I finally got to try out my new MS 362 on the weekend. I was cutting 18- 20" hem fir, some oak and some maple. My very first impression was wow,  is this ever a smooth saw. When comparing it to my old Jonesred 2150 the stihl cuts like butter and I felt virtually no vibrations. I first thought it may be a little heavy @ 16.4 lbs with 18" bar, full oil and gas however once i got cutting the power seemed quite good and the saw was easy to manage. The only time i noticed the saw stain a bit was making the angle cut for the notch on a 22" maple. This was after a few hours cutting so I decided to sharpen the chain and try again and it seemed better. I got about three tanks of gas through it and after doing some reading it seems it will 'wake up' after 5 - 8 tanks. After she is broken in I will have to learn how to tune it.

I will get some pics up next round of cutting


----------



## smokinj (Aug 16, 2010)

Congrats on the Saw! Tuning is a pretty funny game. I have one saw you can tune by ear all the way through a long cut with the way you apply pressure. (as long as its close in tune to start with)


----------



## Piston (Aug 23, 2010)

I'm glad you like your new saw.  I bought a 362 for my dad for father's day and he loves it, all he had before that was an old used 026 (or 024 maybe?) Talk about a difference. haha. 

I bought myself a 361 a couple years ago and loved it so much I wanted to get my dad one.  I knew they were replaced with the 362 and was leary to get one because of some negative feedback, well I decided to bite the bullet and get one anyways!  Now I'm really glad I did because between his saw and my saw I really don't notice a difference, we're both really happy with it and he still can't believe he has a such a nice saw now.  
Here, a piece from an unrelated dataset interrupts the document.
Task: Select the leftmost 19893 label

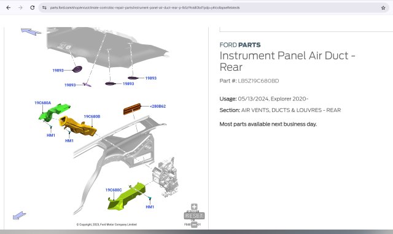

I just got a 25" bar for mine for cutting some larger pines and with a sharp full chisel chain I was really happy how fast it cut.  I usually have an 18" chain on there most of the time.  I keep thinking of doing the muffler mod but really don't need the extra power.  

Congrats on your new saw (even though I'm a week late)


----------



## abby4000 (Aug 23, 2010)

Piston
Thanks for the feedback
I tried looking for a 361, becasue of the mix reviews on the 362 but i could not find any. I now have about 8 tanks of gas through it and it seems to be getting stronger and stronger ( mybe its just me though). My father in law has been running saws his whole life ( he is a husky man) and he is really impressed with the 362. I guess only time will tell how the 362 holds up.


----------



## FireAnt (Aug 23, 2010)

Nice! Congrats and enjoy.


----------



## HittinSteel (Aug 24, 2010)

abby4000 said:
			
		

> Piston
> Thanks for the feedback
> I tried looking for a 361, becasue of the mix reviews on the 362 but i could not find any. I now have about 8 tanks of gas through it and it seems to be getting stronger and stronger ( mybe its just me though). My father in law has been running saws his whole life ( he is a husky man) and he is really impressed with the 362. I guess only time will tell how the 362 holds up.
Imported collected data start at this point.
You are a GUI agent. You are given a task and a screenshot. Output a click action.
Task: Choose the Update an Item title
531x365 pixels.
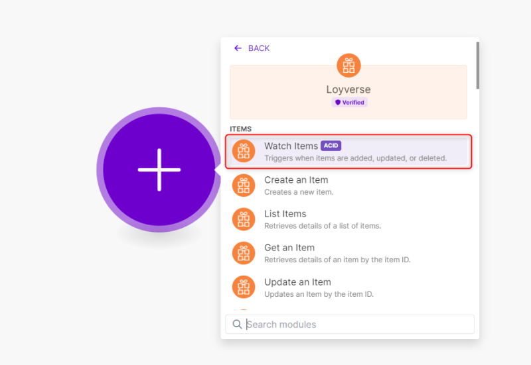(297, 282)
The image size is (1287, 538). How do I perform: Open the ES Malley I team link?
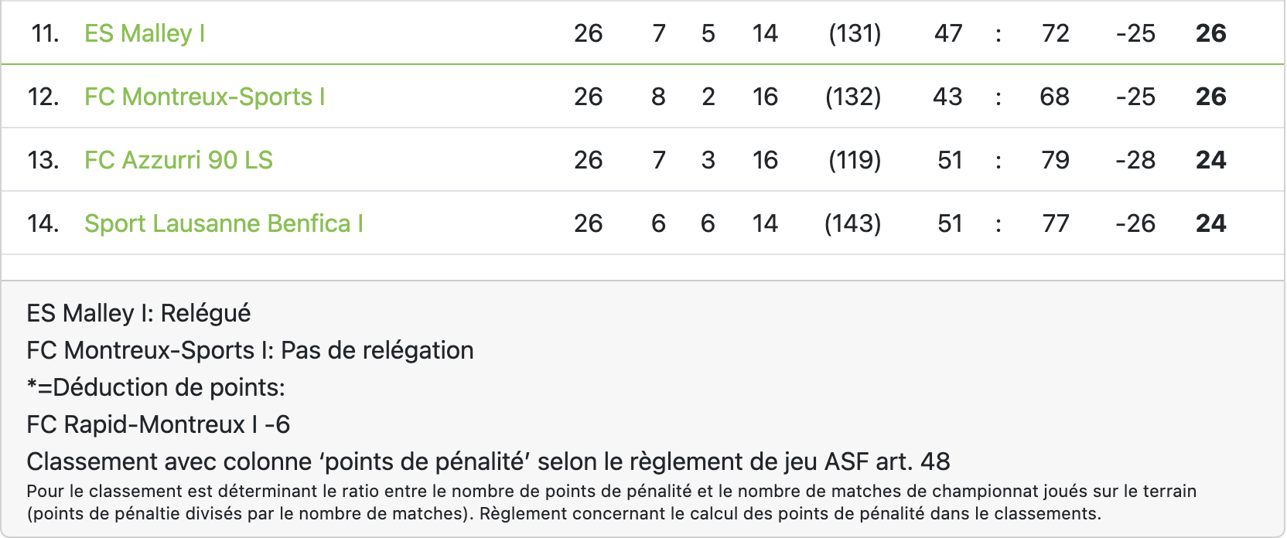pyautogui.click(x=145, y=33)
It's not just you, the rings are seating and increasing compression. Congrats on the new saw. Enjoy.


----------



## Stlshrk (Aug 27, 2010)

Insert the obligatory Tim the tool man Taylor grunt here.


----------



## whotheguy (Aug 29, 2010)

Hey Abby, I tell you what, I bought a new 362 several months ago and I use it a minimum of 5 days a week for around 5-6 hours a day. A conservative "hours of use" total for me would be in excess of 400 hours of operation. I run this saw hard when I need to, and coast it when it's easy time. I have had ZERO problems with it. Keep the pre-filter clean, make sure to listen for the "burp" when starting cold, and you will do fine for many, many years. 
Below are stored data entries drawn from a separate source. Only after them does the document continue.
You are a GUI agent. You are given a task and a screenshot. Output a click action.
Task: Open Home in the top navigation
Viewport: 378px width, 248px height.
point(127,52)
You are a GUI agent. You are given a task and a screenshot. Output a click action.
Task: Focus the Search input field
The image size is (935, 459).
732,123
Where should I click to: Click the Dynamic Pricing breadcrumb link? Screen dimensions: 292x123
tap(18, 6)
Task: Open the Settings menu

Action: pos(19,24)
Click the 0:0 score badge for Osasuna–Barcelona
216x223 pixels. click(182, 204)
You made an excellent decision. Also, switch to the synthetic oil as soon as possible and don't change from it. Pay the few extra bucks for the Stihl oil and hang tough with it.


----------



## abby4000 (Aug 30, 2010)

Thanks WHotheguy, good advise on the synthetic. 
My neighbour just baught a 362 a week ago. He really likes it also.


----------



## chuckn (Sep 1, 2010)

Man- just sawed my first rounds with the new 362 this evening--- what a great saw!  My MS260pro is a good little saw and I was a little worried just jumping up 9cc's to the 362.  But this engine is a whole different beast....smooth and ripping with power with the 20" bar.  Cut my sawing time and fatigue by half I think.  Now if my wife could just lift those oak rounds on to the pickup bed- i'd have it made!


----------



## smokinj (Sep 1, 2010)

highlander said:
			
		

> Man- just sawed my first rounds with the new 362 this evening--- what a great saw!  My MS260pro is a good little saw and I was a little worried just jumping up 9cc's to the 362.  But this engine is a whole different beast....smooth and ripping with power with the 20" bar.  Cut my sawing time and fatigue by half I think.  Now if my wife could just lift those oak rounds on to the pickup bed- i'd have it made!


Fat chance! The faster you cut the more work you have to do...lol


----------